Machines – Every January, technology writers reach for the same tired prediction: this is the year artificial intelligence finally arrives. We have been making that promise, in one form or another, since a small group of researchers gathered at Dartmouth in the summer of 1956 and confidently declared that a serious crack at machine intelligence might take a couple of months. Fifty-five years later, the couple of months has stretched into a couple of lifetimes, and the machines still cannot reliably tell a photograph of a cat from a photograph of a dog.
And yet, this year, the old prediction feels less foolish than usual.
Happy New Year. It should be an interesting one.
Consider what is about to happen in February. IBM has built a computer called Watson, and in a few weeks it will step onto the Jeopardy! stage to play against Ken Jennings and Brad Rutter, the two greatest human champions the show has ever produced. This is not chess. When Deep Blue beat Garry Kasparov back in 1997, it did so by brute calculation — searching millions of board positions per second within a game whose rules are fixed and finite. Jeopardy! is a different animal entirely. The clues are full of puns, riddles, half-buried references, and the kind of slippery wordplay that human beings absorb without thinking and computers choke on completely. If Watson can untangle that, even some of the time, it will mark something genuinely new: a machine wrestling with the messiness of ordinary human language and occasionally winning.

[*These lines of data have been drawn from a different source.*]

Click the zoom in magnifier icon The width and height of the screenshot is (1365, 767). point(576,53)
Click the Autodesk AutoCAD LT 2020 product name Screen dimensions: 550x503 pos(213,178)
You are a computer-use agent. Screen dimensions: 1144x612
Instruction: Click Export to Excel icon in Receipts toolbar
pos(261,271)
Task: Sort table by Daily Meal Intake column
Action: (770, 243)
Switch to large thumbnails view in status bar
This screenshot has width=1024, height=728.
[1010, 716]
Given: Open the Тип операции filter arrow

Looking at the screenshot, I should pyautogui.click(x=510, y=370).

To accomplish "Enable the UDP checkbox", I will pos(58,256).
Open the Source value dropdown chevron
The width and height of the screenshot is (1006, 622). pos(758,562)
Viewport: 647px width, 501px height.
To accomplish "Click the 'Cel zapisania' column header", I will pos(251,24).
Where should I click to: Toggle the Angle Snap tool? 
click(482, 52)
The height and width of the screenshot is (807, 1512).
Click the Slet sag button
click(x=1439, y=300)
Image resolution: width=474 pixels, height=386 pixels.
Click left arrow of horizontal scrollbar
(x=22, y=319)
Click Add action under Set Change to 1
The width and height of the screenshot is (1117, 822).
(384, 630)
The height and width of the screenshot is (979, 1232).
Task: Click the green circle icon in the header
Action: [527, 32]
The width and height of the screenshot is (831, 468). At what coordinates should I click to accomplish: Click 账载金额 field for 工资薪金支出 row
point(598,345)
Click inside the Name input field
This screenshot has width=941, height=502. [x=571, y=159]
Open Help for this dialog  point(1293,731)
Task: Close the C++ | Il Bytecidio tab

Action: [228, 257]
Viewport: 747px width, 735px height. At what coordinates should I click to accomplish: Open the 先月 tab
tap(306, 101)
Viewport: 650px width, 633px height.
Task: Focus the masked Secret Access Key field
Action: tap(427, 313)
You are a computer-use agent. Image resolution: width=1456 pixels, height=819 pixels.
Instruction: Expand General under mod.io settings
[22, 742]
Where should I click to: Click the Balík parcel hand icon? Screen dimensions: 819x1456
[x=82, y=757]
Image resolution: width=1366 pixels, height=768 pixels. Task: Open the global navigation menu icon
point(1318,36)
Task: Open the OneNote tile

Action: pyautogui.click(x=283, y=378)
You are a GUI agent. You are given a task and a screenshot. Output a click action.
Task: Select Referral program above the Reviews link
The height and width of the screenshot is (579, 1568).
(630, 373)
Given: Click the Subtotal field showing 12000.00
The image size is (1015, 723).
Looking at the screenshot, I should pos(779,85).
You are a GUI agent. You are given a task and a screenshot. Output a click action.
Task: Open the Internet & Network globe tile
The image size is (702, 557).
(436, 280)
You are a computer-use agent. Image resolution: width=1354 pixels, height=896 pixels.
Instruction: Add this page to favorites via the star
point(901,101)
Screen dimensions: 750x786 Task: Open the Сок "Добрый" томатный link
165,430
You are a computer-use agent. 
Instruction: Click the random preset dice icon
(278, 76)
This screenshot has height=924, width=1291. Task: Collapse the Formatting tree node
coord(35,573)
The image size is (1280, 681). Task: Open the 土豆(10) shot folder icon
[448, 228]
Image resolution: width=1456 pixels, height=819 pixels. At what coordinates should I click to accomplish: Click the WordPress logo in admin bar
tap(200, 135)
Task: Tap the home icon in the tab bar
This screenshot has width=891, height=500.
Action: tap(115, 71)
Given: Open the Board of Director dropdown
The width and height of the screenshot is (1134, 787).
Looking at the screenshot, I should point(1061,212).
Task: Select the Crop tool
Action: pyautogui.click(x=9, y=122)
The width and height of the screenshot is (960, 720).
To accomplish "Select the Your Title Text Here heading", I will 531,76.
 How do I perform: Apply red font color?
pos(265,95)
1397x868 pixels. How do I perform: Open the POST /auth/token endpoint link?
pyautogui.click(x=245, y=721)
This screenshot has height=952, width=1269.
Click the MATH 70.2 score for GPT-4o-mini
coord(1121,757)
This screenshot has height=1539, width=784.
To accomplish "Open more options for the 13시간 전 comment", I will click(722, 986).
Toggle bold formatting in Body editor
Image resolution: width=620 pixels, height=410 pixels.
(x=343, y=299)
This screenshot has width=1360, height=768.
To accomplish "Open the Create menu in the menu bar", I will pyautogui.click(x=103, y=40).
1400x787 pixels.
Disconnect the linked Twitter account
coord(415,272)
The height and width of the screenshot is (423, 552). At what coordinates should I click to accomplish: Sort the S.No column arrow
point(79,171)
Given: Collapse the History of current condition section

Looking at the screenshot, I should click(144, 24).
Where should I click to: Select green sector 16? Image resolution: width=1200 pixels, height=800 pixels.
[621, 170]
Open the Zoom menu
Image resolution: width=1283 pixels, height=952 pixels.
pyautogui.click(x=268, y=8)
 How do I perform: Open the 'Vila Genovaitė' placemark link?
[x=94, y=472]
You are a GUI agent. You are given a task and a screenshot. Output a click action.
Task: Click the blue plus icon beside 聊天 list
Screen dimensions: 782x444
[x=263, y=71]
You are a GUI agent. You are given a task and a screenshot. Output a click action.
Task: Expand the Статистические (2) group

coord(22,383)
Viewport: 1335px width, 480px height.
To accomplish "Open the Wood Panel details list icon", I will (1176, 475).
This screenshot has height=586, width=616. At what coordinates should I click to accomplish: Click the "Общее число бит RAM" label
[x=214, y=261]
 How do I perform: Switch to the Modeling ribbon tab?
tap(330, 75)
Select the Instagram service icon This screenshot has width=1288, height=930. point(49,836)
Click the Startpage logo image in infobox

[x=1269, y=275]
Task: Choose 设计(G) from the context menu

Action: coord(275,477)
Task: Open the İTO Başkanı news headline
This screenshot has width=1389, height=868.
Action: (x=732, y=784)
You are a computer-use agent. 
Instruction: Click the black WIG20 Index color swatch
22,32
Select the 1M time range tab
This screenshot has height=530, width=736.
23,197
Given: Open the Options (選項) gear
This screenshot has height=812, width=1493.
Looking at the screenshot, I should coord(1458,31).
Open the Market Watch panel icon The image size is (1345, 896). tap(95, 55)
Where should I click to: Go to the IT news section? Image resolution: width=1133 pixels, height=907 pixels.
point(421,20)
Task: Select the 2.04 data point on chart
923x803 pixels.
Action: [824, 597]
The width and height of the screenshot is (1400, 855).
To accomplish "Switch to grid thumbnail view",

The interesting part is not whether Watson wins the million-dollar prize. The interesting part is what IBM intends to do with it afterward. The company is already talking about pointing the same technology at medicine — feeding it the mountain of journal articles and case histories no human doctor could ever read in a lifetime, and asking it to suggest diagnoses. Whether that pans out is anyone’s guess. But the ambition tells you where the wind is blowing.
What has changed, really, is not some sudden breakthrough in machine cleverness. It is data, and it is scale. We now live in a world that produces an almost unimaginable quantity of digital information every single day — photos uploaded to Facebook, videos to YouTube, billions of searches typed into Google. And we have, finally, cheap enough computing power to do something useful with all of it. The fashionable phrase this year is “the cloud,” which mostly means renting somebody else’s enormous warehouse of servers instead of buying your own. The practical upshot is that a clever startup with no money can now train its software on quantities of data that would have required a national laboratory a decade ago.
Google is the company that understood this earliest and best. Its spam filters, its translation tools, its eerily accurate search suggestions — none of these work because an engineer sat down and taught the computer the rules of grammar or the definition of junk mail. They work because the system was shown staggering numbers of examples and allowed to find the patterns itself. This is the quiet revolution: we have largely stopped trying to program intelligence directly, and started trying to grow it from data. The results are often crude, but they are improving at a pace that ought to give us pause.
I should be careful not to oversell any of this. The truth is that today’s “artificial intelligence” is narrow to the point of idiocy. A program that can recommend a book you might like cannot also recognize a face, and a program that recognizes faces cannot drive a car, and none of them have the faintest idea what they are doing or why. They possess no common sense, no understanding, nothing we would recognize as a mind. The grand dream of the Dartmouth pioneers — a machine that thinks the way a person thinks — remains exactly as distant as it was when they first dreamed it. Anyone who tells you otherwise is selling something.
We have been burned before, too. The 1980s saw a wave of enthusiasm for “expert systems” that was supposed to revolutionize everything and instead collapsed into what veterans of the field still call the AI winter — years of broken promises, evaporated funding, and embarrassed silence. The smart money has learned to be skeptical of grand pronouncements.
But something does feel different now, and I think it is this: the useful, unglamorous version of artificial intelligence has quietly stopped being science fiction and become infrastructure. It is in your phone’s predictive text and your email’s spam folder and the route your GPS chooses through traffic. It does not announce itself. It does not pass for human. It simply works, a little better each year, until one day you realize you cannot remember how you managed without it.
So no, the machines will not become genuinely intelligent in 2011. We will not build a mind this year, or next year, or — I suspect — for a very long time to come. But we are learning, finally, to make our machines useful in ways that look a little like thinking. And if Watson holds its own against the best of us next month, it will be worth remembering that the most important revolutions rarely arrive with trumpets. They arrive disguised as conveniences.
On the other hand, today’s technologies are marriage with new and glittery new hardware to make consumer life easy the connection between the terminal equipment and the transceiver can be realized with a serial cable (e.g., USB), a Bluetooth link, an infrared link, etc. Common AT commands based on some science include AT+CMGS (send a message), AT+CMSS (send a message from storage), AT+CMGL (list messages) and AT+CMGR (read the message). However, not all modern devices support receiving of messages if the message storage (for instance the device’s internal memory) is not accessible using AT commands.